Diversity and Overlap estimates in immune repertoires: the good, the bad and the ugly
Publication date
Authors
DOI
Document Type
Master Thesis
Metadata
Show full item recordCollections
License
CC-BY-NC-ND
Abstract
This literature review examines how diversity and overlap in T cell receptor (TCR) repertoires are measured and why these estimates are often difficult to compare across studies. TCR repertoires represent the collection of unique receptors on T cells, and their diversity and overlap are widely used to study immune responses in contexts such as infection, cancer, and autoimmune disease.
The review identifies three main challenges. First, methodological variation strongly influences results. Different sequencing approaches (bulk vs. single-cell) and library preparation methods introduce biases in which clonotypes are detected and how abundances are measured. In addition, the definition of a “clonotype” varies between studies, ranging from simple sequence matching to more complex criteria including gene segments or paired chains. These differences directly affect calculated diversity and overlap, making cross-study comparisons difficult.
Second, incomplete sampling is a fundamental issue. TCR repertoires are highly skewed, with a few abundant clonotypes and many rare ones. Because sequencing captures only a fraction of the repertoire, rare clonotypes are often missed. This leads to underestimation of diversity and overlap. The review highlights ecological methods, such as Hill numbers, rarefaction, extrapolation, and coverage-based standardization, as tools to correct for incomplete sampling and enable fairer comparisons between samples with different sequencing depths.

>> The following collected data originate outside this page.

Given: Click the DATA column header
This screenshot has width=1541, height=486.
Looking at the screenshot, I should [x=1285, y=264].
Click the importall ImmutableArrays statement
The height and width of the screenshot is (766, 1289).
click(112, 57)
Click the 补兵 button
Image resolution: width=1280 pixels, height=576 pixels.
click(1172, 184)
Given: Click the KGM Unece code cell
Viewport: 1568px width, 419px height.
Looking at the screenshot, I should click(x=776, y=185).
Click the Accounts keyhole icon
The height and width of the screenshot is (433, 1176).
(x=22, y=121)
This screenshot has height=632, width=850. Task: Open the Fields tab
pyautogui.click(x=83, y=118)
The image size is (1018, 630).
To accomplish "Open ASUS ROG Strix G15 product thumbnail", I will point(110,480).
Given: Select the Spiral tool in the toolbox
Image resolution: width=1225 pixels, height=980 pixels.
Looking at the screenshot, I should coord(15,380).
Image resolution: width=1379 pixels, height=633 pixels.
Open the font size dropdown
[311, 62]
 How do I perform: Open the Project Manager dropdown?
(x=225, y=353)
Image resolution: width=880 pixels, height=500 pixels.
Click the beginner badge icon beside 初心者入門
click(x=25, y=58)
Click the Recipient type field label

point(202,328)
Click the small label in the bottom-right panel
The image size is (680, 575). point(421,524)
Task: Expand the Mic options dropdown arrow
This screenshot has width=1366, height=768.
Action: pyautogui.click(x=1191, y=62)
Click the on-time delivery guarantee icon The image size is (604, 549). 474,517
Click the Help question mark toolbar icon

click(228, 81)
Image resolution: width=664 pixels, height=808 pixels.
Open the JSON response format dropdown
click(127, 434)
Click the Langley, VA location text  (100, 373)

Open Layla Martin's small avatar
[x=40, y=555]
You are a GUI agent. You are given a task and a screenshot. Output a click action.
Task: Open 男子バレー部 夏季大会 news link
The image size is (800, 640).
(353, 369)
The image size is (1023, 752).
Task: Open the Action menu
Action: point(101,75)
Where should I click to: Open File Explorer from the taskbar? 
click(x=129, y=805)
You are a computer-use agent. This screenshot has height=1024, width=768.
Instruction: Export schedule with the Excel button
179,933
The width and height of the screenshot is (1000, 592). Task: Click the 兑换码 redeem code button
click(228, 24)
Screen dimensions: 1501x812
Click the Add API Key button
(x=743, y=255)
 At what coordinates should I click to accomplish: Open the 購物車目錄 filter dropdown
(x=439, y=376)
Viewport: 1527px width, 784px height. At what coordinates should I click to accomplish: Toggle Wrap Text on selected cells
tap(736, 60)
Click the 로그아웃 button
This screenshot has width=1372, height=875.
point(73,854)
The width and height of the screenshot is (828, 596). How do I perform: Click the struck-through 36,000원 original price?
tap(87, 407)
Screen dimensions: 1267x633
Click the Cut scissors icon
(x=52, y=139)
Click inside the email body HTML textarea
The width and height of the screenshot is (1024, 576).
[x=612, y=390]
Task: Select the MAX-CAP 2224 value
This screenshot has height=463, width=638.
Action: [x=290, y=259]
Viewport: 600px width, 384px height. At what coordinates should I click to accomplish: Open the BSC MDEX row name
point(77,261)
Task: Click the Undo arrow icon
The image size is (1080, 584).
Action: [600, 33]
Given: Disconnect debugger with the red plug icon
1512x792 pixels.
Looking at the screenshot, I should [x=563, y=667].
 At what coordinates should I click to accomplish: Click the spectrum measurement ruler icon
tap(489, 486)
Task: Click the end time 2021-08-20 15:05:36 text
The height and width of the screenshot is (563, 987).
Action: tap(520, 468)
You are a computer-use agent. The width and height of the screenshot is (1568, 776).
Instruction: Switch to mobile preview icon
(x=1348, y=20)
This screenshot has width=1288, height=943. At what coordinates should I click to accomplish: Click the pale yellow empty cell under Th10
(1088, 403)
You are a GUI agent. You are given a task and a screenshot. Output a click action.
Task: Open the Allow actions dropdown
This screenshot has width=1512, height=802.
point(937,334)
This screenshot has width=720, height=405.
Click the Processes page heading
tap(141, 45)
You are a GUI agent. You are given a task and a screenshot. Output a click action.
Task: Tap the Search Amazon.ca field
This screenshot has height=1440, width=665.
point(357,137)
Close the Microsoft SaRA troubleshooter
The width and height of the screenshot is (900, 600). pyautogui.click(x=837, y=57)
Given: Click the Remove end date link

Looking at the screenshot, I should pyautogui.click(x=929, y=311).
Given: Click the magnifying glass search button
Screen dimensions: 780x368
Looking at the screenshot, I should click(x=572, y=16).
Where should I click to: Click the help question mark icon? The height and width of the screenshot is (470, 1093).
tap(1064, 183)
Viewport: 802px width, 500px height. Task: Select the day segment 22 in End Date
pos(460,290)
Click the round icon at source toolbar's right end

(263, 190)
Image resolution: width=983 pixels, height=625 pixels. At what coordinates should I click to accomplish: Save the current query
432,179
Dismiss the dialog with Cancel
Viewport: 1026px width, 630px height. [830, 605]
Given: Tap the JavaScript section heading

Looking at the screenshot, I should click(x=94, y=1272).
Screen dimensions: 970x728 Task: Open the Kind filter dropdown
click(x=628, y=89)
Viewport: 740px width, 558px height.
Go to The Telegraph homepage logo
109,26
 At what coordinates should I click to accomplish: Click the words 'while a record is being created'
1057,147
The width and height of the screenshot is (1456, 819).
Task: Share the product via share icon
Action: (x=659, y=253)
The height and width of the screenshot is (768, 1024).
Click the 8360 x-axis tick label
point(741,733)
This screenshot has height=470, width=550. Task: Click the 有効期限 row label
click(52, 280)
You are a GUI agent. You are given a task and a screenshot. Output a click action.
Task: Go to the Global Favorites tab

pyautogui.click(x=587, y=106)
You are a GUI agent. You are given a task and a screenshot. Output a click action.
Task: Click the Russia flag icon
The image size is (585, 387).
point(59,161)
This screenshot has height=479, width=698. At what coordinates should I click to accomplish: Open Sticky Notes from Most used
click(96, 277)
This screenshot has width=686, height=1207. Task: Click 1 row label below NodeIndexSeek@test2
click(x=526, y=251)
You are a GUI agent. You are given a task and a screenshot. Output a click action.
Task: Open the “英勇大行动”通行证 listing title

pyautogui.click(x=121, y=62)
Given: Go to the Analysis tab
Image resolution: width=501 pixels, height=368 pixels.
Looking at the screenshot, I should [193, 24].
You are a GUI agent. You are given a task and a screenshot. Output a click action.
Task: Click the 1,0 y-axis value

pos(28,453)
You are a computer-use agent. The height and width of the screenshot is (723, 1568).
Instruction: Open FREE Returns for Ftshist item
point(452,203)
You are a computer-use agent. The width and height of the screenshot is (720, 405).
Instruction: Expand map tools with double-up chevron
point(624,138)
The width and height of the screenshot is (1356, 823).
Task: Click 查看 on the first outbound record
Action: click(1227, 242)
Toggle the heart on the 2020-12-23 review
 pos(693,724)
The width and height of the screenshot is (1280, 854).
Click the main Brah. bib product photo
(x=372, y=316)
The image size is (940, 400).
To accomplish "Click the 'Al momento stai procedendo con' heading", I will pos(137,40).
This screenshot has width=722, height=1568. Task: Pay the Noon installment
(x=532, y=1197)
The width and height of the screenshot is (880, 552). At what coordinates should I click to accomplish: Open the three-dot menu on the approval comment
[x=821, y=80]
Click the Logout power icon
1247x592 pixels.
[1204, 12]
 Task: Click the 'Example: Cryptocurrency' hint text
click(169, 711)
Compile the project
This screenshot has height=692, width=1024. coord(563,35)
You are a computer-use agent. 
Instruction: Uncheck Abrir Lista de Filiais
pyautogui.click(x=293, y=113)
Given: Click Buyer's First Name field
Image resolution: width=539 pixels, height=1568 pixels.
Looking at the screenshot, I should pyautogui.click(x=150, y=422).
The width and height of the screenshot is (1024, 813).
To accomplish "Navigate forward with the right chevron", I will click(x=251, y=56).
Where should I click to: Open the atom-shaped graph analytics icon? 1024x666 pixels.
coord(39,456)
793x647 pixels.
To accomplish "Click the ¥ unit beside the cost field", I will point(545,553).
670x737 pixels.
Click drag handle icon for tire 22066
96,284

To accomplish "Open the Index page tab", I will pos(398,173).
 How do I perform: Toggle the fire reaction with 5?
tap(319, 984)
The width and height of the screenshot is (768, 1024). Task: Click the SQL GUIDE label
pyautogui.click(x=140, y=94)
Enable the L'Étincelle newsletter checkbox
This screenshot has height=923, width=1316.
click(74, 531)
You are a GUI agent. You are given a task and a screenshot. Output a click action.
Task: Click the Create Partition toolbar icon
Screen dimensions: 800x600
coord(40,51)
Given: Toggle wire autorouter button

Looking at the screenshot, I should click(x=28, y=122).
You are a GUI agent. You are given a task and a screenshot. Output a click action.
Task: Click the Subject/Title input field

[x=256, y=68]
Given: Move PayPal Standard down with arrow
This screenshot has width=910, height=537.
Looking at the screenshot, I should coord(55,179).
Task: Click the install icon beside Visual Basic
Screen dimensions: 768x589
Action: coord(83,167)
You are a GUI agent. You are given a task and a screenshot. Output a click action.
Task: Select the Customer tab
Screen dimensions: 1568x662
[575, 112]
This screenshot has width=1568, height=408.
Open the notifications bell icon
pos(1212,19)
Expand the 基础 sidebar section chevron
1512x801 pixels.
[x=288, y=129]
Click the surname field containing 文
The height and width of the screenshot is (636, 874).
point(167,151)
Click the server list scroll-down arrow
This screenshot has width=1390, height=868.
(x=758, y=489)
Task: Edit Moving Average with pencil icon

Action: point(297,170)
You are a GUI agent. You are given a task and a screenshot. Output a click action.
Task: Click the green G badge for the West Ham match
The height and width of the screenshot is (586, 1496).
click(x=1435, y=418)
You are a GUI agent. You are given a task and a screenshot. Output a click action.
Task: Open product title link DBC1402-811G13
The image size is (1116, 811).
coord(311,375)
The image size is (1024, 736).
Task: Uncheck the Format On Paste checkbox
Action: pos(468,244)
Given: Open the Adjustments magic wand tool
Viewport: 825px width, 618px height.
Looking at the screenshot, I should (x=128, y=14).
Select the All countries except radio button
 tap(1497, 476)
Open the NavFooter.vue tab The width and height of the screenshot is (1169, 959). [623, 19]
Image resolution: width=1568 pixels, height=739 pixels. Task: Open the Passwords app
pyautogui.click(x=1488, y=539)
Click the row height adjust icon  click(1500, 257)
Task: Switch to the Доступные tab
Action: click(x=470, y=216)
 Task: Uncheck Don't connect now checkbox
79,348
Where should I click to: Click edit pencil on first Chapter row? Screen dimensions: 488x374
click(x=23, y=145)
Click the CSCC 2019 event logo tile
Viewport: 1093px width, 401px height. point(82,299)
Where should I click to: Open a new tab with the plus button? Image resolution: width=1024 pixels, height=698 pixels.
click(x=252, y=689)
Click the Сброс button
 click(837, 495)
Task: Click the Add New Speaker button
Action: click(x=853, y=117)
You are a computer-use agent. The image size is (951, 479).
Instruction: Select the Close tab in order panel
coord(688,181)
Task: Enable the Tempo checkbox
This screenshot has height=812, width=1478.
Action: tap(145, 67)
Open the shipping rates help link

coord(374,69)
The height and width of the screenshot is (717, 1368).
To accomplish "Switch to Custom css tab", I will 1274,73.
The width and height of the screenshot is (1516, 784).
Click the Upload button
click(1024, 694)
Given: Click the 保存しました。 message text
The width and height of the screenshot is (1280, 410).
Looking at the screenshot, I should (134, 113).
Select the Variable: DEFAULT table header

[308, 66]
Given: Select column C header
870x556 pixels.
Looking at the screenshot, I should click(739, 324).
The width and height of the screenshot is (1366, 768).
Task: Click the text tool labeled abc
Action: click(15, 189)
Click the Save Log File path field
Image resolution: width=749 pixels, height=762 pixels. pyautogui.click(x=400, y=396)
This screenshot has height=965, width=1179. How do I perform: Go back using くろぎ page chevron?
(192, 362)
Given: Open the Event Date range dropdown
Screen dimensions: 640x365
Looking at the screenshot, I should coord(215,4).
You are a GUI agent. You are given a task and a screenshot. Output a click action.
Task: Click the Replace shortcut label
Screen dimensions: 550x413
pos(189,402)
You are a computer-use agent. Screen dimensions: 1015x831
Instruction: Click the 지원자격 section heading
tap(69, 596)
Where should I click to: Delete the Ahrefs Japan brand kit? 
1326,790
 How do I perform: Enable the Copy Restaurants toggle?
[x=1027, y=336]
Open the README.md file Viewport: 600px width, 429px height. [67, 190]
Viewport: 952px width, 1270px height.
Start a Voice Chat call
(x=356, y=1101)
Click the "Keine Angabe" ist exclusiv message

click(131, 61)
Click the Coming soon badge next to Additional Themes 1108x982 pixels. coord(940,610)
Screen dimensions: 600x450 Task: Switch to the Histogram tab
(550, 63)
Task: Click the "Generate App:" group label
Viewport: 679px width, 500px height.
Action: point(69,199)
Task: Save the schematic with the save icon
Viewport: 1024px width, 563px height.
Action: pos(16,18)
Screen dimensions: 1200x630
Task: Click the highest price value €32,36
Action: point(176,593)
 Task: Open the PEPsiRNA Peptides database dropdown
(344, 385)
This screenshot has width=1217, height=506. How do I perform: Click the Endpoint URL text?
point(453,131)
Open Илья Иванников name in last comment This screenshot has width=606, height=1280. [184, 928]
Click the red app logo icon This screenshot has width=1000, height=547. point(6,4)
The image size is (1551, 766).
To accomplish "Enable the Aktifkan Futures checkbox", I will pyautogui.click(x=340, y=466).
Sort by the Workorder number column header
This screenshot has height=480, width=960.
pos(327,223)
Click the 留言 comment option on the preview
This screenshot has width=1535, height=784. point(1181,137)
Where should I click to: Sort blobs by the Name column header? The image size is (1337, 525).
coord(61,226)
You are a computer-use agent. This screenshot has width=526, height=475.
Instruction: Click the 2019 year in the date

Third, choice of statistical measures affects interpretation. Diversity indices differ in how they weight rare versus common clonotypes, while overlap metrics differ in whether they consider only shared presence or also abundance. As a result, different indices can lead to different conclusions from the same data. Coverage-adjusted estimators can reduce bias caused by under-sampling but are not yet widely used.
A key complication arises in workflows using unique molecular identifiers (UMIs). UMIs count molecules rather than cells, meaning that diversity estimates reflect molecule counts per clonotype rather than true cell-level diversity. This can cause larger samples to appear more diverse even after normalization, complicating standard approaches like rarefaction.
The review concludes that many reported differences in TCR diversity and overlap may reflect technical and analytical choices rather than true biological variation. To improve comparability and reliability, it recommends clearly reporting clonotype definitions, quantifying sample completeness (e.g., using coverage), using diversity estimators that account for incomplete sampling, and applying overlap measures that adjust for unequal sampling depth. Together, these practices help distinguish biological signals from methodological artifacts.